His last name is of French origin with roots on his father's side and early traditional heritage attributable to that fact as Jean Baptiste Ducoigne was born Jan. 21, 1750, and soon baptized at the Church of St. Anne outside of Fort de Chartes.
Ducoigne's mother was a Tamaroa Native American, however, and Ducoigne's life was dedicated to leading tribes of Native Americans in the area as he was eventually referred to for his accomplishments as Chief of the Kaskaskias.
"He was a Tamaroan who eventually settled along the Little Muddy River in the area. He was kind of a gypsy, but his celebrity status grew," said Publisher John Croessman of The Du Quoin Evening Call.
Ducoigne was made chief of the Tamaroas in 1767. It was the same year the Illinois Confederacy made up of the Kaskaskias, the Michigans, the Peorias, the Cahokias and the Tamaroas, dissolved when Native Americans from the Michigan tribe murdered notable Chief Pontiac. In retaliation, the other tribes drove the Michigans onto Starved Rock and by 1769, had starved them to death.
Ducoigne continued to lead the Tamaroas. In 1778, he was commended in a letter of praise by French aristocrat and military officer Marquis de La Fayette who had aligned himself under the command of General George Washington and the Continental Army in the American Revolutionary War, for his (Ducoigne's) bravery. The chief knew many notables of the period including Washington, Thomas Jefferson and William Henry Harrison, according to written accounts published in the Du Quoin Evening Call.
In 1800 Chief Ducoigne merged the Kaskaskias, Cahokias and Tamaroas into a new confederacy.
Under his leadership, they fought the Shawnees in prairies east of the Big Muddy two years later and it was bloody as nearly all were killed from both sides. The few who survived were from the Kaskaskia tribe and Ducoigne soon was referred to as Chief of the Kaskaskias.

◆ Extracted information ◆

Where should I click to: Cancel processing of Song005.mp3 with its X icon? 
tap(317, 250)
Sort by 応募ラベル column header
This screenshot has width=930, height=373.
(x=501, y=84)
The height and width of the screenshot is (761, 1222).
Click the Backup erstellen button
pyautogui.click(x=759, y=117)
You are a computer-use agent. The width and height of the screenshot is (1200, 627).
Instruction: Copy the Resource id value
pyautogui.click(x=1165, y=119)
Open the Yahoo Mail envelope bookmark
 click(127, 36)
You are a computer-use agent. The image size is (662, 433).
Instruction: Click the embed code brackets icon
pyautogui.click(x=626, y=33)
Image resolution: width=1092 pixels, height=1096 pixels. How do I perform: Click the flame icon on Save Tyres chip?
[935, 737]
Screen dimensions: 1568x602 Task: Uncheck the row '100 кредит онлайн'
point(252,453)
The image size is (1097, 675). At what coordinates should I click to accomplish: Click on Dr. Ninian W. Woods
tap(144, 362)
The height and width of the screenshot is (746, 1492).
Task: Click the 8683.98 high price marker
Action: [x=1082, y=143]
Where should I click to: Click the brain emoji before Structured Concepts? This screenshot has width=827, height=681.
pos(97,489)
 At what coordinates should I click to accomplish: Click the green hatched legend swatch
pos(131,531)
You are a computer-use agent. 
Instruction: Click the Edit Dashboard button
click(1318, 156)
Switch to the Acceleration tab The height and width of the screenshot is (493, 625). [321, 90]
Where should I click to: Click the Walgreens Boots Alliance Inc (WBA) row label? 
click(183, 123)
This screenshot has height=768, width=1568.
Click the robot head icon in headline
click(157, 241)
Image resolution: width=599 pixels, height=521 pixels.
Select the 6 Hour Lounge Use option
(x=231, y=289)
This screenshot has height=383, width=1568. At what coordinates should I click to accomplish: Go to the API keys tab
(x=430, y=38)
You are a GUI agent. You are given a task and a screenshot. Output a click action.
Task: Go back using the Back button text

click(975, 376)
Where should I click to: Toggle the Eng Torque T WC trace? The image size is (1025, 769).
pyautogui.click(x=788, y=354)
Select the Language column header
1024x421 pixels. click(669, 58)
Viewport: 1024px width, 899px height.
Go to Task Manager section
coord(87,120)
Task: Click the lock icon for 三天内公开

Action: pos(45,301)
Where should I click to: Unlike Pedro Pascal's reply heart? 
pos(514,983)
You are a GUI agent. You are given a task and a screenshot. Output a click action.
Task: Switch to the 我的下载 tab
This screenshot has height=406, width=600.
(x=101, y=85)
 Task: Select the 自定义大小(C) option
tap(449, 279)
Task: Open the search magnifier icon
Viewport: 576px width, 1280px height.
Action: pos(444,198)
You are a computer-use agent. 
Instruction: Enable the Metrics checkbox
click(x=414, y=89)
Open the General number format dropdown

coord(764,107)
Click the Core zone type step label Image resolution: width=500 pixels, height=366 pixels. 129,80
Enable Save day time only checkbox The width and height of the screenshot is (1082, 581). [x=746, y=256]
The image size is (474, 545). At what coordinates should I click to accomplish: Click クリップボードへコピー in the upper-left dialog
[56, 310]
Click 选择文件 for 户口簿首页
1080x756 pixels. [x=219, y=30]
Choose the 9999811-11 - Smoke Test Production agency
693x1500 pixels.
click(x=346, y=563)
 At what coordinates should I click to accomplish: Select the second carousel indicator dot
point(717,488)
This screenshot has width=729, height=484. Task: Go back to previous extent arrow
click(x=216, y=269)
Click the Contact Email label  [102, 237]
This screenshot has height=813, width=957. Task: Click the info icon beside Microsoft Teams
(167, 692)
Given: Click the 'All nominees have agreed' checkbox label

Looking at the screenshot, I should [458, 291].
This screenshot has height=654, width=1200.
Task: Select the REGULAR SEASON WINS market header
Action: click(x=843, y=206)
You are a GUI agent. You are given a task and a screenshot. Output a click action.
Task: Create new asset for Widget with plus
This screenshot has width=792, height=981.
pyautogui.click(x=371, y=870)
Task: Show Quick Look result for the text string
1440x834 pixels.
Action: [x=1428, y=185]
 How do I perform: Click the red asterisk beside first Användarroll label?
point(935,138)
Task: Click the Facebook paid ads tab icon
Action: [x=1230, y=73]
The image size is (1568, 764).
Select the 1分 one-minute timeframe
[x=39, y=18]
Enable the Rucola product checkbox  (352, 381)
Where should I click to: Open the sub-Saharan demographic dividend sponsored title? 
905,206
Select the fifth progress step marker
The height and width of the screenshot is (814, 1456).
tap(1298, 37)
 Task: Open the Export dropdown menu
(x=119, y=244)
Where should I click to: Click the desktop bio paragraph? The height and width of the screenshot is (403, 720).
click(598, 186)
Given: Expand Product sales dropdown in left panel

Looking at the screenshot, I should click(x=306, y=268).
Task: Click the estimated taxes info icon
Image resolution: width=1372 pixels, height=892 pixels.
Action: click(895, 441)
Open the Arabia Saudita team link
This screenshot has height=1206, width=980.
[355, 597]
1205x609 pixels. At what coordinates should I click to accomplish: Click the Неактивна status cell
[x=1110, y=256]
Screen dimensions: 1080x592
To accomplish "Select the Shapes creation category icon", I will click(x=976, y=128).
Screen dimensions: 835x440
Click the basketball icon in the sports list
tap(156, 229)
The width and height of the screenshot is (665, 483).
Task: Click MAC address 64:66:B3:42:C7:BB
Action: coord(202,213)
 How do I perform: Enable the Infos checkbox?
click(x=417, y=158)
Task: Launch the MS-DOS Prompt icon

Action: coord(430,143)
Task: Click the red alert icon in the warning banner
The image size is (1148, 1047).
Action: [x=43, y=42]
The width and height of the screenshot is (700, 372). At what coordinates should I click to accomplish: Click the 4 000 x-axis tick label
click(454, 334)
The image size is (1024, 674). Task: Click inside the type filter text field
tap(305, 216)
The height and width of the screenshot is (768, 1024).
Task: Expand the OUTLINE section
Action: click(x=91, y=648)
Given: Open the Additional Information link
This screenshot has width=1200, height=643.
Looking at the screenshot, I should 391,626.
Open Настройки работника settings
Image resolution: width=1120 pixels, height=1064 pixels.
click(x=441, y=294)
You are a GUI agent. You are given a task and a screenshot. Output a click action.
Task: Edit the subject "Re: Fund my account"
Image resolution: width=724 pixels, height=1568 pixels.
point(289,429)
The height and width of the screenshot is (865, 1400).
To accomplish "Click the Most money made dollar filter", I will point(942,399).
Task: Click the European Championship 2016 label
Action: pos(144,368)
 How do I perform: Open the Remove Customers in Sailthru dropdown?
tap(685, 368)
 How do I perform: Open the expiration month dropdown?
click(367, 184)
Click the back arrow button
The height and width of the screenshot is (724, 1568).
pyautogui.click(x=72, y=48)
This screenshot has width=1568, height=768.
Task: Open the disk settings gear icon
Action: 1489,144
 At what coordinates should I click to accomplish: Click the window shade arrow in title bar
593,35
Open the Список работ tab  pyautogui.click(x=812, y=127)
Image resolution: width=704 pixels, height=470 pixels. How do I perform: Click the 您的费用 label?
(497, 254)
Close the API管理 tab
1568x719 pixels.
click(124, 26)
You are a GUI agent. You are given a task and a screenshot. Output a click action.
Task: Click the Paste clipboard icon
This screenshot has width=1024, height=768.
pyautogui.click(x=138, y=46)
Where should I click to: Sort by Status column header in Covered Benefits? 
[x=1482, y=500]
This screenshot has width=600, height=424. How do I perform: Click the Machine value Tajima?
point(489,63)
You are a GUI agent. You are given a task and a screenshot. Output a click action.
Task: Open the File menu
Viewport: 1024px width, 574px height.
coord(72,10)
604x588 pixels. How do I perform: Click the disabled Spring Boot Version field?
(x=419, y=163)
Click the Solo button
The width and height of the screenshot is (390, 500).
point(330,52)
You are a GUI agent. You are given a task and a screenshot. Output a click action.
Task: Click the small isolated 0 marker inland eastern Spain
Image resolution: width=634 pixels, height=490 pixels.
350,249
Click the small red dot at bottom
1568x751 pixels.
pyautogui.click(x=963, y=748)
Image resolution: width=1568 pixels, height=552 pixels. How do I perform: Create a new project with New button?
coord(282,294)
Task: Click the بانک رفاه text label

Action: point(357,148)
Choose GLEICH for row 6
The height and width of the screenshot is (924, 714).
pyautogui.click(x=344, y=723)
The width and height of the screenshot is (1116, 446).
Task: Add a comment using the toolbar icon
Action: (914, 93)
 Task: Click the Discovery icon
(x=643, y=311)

◆ Task details ◆
Resume the piece about Jean Baptiste Ducoigne after its final sentence and write the next few paragraphs.

◆ Response area ◆
He died in 1811 and was buried in Kaskaskia. His son, Louis Jefferson Ducoigne, became chief of the tribe in 1811. He helped lay plans for a winter camp where hunting and trapping took place along the Little Muddy and nearby creeks. In the spring, tribe members sold their furs in Kaskaskia and spent the summer in leisure. Located on the main trail from Shawneetown to Kaskaskia, the camp offered shelter and hospitality to all travelers.
Soon a few settlers remained within the locale of the area Native American seasonal camps. There was Jarrold Jackson who owned and operated the first toll bridge across the Little Muddy River.
There was Daniel Dry who opened a store near the camps. And there was Chester A. Keyes who was instrumental in bringing the railroad to a platted township renamed Du Quoin which replanted the nearby Native American camps.
"When the railroad was laid out, there were a couple of houses remaining in the camps, but soon, everything began developing around the Illinois Central tracks and station," Croessman said about his town's origins.
Du Quoin soon developed with the first bank opened by G.S. Smith in 1860 and city water and electric service arriving in 1870.